- WHAT THE TASK REQUIRES
Return every line of the data below that contains the word "point".
--- Start RECORDS SUPPLIED ---
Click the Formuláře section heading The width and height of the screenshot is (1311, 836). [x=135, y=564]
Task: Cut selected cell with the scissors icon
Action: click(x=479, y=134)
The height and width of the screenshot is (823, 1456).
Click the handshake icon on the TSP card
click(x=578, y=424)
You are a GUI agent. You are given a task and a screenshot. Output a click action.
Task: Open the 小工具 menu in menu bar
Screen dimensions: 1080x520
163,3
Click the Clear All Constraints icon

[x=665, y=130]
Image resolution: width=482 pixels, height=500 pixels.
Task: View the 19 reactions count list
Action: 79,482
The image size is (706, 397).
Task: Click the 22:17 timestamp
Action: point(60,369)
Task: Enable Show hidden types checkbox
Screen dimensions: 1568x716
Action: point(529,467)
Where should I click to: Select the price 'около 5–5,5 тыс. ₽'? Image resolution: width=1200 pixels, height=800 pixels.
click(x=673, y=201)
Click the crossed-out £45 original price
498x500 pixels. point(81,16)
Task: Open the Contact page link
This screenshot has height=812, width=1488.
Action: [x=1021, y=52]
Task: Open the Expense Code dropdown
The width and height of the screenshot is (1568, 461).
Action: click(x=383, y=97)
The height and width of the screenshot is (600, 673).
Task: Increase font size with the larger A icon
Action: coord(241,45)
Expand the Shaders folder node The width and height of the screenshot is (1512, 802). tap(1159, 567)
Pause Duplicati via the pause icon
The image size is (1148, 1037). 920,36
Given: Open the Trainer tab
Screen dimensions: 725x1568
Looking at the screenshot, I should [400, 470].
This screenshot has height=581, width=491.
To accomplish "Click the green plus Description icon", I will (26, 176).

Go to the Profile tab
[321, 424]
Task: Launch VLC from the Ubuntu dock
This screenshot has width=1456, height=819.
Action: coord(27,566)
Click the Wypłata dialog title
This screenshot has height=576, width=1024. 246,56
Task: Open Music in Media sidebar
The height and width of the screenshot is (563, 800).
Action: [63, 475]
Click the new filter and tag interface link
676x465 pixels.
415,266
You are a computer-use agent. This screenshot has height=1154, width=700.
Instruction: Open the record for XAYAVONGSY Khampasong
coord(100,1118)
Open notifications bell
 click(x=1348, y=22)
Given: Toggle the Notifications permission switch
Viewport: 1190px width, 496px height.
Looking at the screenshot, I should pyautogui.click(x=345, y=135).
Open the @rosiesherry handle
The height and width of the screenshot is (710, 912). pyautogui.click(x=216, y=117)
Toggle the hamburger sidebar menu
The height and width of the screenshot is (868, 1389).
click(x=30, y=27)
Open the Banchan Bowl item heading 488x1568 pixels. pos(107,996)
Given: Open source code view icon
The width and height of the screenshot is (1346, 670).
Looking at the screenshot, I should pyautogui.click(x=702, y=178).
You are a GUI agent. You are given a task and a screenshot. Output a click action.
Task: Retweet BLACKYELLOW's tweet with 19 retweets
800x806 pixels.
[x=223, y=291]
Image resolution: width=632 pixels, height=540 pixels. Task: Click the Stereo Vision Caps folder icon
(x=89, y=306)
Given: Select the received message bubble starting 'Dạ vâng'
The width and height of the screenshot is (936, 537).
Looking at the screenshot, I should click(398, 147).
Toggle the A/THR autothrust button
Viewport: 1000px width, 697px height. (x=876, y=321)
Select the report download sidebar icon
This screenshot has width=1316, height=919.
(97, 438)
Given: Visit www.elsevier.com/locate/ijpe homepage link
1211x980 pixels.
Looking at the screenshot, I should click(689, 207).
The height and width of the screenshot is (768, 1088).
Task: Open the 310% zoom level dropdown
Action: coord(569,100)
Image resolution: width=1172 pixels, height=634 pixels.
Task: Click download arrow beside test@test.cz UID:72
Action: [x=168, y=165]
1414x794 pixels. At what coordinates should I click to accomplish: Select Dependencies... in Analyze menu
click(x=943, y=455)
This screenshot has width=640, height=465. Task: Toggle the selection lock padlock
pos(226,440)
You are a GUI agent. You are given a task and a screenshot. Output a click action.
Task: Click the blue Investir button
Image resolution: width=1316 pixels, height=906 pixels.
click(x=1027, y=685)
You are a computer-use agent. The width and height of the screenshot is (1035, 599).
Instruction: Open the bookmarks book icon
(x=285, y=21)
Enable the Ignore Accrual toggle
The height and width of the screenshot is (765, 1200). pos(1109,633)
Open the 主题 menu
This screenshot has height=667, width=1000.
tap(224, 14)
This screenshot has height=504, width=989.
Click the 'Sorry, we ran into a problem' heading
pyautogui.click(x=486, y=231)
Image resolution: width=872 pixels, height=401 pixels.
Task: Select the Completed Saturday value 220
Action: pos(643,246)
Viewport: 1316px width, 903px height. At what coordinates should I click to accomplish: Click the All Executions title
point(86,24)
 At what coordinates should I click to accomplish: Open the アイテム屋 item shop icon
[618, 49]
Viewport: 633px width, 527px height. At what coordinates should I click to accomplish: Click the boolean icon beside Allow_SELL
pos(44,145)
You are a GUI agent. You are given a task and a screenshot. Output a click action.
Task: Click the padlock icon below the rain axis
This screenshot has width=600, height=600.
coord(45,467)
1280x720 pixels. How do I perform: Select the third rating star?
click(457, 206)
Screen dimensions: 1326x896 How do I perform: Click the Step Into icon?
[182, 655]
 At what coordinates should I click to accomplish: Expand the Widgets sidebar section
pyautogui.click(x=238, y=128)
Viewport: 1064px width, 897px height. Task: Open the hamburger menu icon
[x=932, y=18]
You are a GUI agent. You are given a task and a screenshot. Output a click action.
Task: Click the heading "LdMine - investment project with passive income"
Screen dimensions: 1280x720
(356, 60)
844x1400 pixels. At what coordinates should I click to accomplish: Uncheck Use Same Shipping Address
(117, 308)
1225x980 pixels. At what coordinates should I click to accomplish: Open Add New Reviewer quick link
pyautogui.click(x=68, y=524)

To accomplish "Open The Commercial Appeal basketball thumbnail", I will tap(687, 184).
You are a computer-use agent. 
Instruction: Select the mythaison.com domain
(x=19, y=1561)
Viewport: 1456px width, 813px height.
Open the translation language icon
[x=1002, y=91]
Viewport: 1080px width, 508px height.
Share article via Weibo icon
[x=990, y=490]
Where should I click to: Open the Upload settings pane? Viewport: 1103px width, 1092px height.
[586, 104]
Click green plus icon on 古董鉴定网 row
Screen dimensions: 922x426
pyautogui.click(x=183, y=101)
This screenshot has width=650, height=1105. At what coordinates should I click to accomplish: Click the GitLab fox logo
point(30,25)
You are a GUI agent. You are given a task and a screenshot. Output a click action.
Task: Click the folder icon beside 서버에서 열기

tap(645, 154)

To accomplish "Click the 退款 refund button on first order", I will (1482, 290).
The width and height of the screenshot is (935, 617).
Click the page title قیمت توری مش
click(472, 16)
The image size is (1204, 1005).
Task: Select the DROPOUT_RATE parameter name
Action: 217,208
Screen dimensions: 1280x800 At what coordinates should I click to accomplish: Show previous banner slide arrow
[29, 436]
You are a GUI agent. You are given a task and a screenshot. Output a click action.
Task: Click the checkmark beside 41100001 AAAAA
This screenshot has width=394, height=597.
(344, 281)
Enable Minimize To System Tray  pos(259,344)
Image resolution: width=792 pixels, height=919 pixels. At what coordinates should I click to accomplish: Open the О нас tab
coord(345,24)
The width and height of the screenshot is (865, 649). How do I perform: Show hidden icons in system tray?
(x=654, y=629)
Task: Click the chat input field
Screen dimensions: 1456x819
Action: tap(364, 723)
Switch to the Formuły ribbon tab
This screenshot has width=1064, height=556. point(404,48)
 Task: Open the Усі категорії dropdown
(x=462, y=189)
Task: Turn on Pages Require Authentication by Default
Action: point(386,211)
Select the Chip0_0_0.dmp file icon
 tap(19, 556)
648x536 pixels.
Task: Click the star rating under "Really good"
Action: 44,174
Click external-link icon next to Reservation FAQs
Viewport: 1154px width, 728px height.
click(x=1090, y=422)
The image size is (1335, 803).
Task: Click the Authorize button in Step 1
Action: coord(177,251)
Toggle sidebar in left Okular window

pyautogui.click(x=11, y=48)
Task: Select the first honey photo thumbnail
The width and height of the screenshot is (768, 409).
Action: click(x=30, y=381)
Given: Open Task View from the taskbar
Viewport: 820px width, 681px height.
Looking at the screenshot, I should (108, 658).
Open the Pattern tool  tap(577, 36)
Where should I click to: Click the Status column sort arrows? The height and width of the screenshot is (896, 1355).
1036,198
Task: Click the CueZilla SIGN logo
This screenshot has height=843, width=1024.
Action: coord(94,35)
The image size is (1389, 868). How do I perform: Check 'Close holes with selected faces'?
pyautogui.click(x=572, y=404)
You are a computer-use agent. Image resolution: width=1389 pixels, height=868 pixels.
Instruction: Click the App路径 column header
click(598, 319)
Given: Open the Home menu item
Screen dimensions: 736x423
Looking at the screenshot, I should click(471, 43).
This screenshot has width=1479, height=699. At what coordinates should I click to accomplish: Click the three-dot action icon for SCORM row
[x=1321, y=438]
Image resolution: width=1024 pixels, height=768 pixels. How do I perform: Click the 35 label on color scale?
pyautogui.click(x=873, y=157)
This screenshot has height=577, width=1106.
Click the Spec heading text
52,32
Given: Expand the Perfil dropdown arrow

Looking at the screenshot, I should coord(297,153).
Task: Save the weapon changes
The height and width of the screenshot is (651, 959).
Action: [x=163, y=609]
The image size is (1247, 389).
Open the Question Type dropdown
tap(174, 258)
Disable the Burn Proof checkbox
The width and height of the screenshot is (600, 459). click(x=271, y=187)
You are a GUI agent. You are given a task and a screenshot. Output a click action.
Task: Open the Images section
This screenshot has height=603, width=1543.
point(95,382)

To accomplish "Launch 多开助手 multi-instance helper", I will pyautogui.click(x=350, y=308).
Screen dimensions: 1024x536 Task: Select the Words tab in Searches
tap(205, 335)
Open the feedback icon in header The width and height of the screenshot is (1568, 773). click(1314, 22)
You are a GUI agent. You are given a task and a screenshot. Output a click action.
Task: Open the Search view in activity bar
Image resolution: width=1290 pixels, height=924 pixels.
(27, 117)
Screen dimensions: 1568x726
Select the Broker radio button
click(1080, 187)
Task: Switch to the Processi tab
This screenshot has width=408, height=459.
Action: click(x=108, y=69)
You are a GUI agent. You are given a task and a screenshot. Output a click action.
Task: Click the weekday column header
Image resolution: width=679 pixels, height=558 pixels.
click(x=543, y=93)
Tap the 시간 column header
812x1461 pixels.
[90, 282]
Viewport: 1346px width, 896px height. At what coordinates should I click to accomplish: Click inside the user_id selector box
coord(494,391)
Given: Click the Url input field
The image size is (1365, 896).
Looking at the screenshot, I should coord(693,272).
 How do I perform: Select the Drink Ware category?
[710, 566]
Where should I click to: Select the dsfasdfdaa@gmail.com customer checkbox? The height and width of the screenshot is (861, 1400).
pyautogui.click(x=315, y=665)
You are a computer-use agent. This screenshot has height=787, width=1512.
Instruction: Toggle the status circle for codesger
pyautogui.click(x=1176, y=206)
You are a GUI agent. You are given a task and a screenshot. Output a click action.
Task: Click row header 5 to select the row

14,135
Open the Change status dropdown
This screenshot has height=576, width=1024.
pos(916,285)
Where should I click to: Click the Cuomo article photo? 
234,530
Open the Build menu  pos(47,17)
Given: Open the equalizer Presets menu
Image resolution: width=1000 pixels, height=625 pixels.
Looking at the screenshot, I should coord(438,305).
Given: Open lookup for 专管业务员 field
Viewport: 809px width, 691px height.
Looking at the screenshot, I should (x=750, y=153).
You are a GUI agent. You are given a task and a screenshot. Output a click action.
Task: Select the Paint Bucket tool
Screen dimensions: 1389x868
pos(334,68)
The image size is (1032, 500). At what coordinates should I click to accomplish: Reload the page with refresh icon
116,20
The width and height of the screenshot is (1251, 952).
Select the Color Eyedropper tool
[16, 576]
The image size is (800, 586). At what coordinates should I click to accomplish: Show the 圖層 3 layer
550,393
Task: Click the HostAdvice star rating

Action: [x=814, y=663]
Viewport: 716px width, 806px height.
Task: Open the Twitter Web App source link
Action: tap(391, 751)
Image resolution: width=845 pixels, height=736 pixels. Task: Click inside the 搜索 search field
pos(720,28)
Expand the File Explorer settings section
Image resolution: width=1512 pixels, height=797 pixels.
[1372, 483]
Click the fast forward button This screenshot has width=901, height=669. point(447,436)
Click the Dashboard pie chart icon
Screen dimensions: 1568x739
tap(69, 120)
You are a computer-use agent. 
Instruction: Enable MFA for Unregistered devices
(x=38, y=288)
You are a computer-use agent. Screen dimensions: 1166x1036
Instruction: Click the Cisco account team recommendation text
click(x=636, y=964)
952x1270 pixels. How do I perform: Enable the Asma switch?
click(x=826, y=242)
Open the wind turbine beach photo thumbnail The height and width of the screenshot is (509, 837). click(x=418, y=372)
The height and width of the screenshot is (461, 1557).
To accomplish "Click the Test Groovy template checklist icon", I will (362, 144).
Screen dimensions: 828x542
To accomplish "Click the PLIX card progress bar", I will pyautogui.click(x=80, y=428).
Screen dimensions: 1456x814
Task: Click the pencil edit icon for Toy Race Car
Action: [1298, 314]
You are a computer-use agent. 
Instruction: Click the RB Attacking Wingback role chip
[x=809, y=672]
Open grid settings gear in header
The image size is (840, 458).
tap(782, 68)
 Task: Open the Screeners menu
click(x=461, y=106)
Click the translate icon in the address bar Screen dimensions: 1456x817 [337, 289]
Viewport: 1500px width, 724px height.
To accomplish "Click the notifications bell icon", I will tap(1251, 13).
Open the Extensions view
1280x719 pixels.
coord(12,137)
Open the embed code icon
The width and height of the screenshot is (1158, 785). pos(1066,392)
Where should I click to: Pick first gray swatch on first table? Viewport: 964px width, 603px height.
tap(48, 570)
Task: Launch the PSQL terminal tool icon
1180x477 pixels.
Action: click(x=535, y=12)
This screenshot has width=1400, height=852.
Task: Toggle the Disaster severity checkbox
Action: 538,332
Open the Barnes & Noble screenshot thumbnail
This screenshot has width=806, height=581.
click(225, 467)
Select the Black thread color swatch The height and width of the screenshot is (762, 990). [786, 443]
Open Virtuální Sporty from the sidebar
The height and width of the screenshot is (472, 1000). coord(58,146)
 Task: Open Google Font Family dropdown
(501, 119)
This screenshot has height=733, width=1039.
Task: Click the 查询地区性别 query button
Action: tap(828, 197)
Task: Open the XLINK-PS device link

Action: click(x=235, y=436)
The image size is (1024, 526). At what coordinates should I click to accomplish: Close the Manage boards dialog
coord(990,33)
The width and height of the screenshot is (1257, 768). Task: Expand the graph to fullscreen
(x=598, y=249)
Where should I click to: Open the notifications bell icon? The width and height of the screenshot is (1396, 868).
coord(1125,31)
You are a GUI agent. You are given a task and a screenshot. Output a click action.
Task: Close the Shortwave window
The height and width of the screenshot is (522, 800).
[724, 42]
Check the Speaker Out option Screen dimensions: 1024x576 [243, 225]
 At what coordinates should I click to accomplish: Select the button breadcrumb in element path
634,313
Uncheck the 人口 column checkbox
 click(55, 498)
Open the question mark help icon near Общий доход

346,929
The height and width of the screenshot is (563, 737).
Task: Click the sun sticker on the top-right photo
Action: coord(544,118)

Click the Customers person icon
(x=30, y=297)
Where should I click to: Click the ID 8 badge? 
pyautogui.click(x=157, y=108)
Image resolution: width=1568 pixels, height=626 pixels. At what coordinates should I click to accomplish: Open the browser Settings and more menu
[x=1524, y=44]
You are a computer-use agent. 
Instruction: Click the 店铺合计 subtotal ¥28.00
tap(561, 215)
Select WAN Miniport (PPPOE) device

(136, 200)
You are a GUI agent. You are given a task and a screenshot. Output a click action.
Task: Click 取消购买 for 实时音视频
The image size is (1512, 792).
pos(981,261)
--- End RECORDS SUPPLIED ---
- TASK RESPONSE
Action: point(60,369)
Action: point(529,467)
498x500 pixels. point(81,16)
point(86,24)
point(30,25)
This screenshot has width=1064, height=556. point(404,48)
Action: point(386,211)
point(95,382)
Click the fast forward button This screenshot has width=901, height=669. point(447,436)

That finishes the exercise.